Assim como Mara, poetas como Ana Cristina Rodrigues e Tatiana Nascimento abordam a saudade e a nostalgia, refletindo sobre experiências pessoais e coletivas. Ana Cristina Rodrigues, e a relação entre o cotidiano e a profundidade emocional, com um foco na saudade. Tatiana Nascimento, numa busca por identidade e a resiliência em meio à solidão.
Rafael Alvim, com a musicalidade dos versos e a reflexão sobre a vida e o tempo. Melinni e poetas contemporâneos, como Rafael, frequentemente utilizam imagens da natureza para expressar sentimentos humanos, criando um elo entre o interno e o externo.
Bruna Lombardi, que se insere numa intersecção entre amor, natureza e introspecção. Poetas como Bruna utilizam a sonoridade para intensificar a emoção, semelhante à fluidez das trovas de Mara.
CONSIDERAÇÕES FINAIS
As trovas aqui expostas oferecem uma rica tapeçaria emocional que explora a complexidade da experiência humana. Com um lirismo delicado, a trovadora aborda temas universais como saudade, solidão e a efemeridade da vida, revelando a profundidade de suas emoções e reflexões.
Os diálogos com outros poetas mostram como a poesia de Mara Melinni se insere em um contexto mais amplo, dialogando com temas e emoções que permeiam a literatura brasileira, enriquecendo a compreensão da experiência humana. As imagens naturais e cotidianas que permeiam suas trovas criam uma conexão íntima entre o eu lírico e o mundo ao seu redor, ressaltando a interdependência entre as emoções humanas e a natureza.
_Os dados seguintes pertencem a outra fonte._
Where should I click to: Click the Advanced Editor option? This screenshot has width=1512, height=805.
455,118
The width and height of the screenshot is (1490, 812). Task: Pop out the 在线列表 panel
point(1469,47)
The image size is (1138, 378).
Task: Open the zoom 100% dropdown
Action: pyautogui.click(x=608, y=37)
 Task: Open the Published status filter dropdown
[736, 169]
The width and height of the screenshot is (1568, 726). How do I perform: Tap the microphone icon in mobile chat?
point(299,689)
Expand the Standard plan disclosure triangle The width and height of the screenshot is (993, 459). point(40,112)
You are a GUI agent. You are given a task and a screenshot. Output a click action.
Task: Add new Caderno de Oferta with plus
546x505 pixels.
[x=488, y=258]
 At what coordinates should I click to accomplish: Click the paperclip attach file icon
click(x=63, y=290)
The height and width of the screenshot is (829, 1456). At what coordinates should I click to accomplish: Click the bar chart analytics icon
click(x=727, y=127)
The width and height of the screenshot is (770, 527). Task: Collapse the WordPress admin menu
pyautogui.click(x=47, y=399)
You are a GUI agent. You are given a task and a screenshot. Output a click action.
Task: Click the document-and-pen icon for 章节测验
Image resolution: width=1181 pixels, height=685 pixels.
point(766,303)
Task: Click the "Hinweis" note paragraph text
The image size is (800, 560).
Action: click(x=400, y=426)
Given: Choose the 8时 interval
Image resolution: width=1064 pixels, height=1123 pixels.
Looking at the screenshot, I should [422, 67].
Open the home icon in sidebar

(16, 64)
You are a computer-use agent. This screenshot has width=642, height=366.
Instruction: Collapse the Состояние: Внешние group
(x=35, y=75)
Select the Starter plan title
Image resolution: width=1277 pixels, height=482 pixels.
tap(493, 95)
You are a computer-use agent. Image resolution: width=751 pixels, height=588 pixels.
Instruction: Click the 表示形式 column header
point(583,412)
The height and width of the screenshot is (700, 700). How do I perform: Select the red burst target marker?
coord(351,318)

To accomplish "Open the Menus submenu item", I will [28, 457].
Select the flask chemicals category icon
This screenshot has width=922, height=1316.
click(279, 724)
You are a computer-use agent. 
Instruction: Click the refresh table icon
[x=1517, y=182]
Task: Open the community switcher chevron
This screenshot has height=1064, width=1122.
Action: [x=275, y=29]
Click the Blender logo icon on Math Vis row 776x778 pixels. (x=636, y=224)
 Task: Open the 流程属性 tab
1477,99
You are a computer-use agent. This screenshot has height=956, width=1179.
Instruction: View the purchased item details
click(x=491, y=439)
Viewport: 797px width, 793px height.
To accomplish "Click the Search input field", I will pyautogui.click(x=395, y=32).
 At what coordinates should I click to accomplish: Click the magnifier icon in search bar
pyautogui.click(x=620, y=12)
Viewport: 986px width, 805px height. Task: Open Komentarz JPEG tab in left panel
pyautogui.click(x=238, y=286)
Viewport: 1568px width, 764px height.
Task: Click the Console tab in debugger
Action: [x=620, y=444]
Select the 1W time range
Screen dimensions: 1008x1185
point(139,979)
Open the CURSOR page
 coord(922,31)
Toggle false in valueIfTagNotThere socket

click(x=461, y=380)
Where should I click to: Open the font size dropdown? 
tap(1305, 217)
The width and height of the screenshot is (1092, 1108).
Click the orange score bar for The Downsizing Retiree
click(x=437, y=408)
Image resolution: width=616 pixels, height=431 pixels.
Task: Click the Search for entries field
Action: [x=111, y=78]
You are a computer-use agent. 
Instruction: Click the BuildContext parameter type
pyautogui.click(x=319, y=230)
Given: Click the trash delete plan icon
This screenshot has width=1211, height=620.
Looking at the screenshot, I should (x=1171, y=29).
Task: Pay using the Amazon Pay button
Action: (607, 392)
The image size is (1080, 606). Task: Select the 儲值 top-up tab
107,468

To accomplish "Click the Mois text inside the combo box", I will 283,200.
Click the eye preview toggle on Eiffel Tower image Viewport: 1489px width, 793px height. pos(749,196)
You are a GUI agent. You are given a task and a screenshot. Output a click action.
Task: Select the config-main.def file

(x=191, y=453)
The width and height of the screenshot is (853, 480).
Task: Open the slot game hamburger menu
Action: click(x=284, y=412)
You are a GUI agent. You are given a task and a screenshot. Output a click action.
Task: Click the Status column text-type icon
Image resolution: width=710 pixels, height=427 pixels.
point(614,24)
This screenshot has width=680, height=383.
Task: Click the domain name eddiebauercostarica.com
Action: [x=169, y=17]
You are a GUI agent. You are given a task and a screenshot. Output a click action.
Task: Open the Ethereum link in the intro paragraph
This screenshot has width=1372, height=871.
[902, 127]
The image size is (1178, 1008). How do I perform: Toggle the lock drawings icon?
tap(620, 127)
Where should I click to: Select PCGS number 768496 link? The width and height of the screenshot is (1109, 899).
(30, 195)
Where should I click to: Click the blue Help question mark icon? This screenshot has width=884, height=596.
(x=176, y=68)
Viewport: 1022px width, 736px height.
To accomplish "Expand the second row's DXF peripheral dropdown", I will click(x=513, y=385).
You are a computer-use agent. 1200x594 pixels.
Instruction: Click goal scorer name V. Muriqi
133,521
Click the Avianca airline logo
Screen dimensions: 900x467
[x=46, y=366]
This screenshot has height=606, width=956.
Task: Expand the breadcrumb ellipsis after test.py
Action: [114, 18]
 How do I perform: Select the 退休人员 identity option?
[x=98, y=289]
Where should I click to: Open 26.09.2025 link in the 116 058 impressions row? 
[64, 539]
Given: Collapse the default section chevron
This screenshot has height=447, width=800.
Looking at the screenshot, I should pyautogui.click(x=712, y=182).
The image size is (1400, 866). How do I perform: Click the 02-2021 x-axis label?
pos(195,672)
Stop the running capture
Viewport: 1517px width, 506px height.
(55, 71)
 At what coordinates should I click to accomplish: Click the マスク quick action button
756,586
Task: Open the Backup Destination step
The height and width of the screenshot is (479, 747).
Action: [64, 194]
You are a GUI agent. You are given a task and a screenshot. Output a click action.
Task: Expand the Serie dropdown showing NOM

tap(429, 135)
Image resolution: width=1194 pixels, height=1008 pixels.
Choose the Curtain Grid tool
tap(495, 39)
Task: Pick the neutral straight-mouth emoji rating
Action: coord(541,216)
A musicalidade nas trovas de Mara é única e profundamente ligada à sua temática emocional. Ela se destaca pela estrutura das trovas e pela fluidez melancólica, enriquecendo a diversidade da poesia contemporânea. Em suma, as trovas não apenas expressam a dor e a beleza da vida, mas também convidam o leitor a uma jornada de autodescoberta e reflexão. Elas nos lembram que, apesar das perdas e da solidão, a poesia tem o poder de capturar a essência da vida, transformando a saudade em arte e oferecendo consolo nas intersecções do tempo e da memória.
Fonte: José Feldman. 50 Trovadores e suas Trovas em preto e branco. vol.1. Maringá/PR: IA Poe. Biblioteca Voo da Gralha Azul. 2024.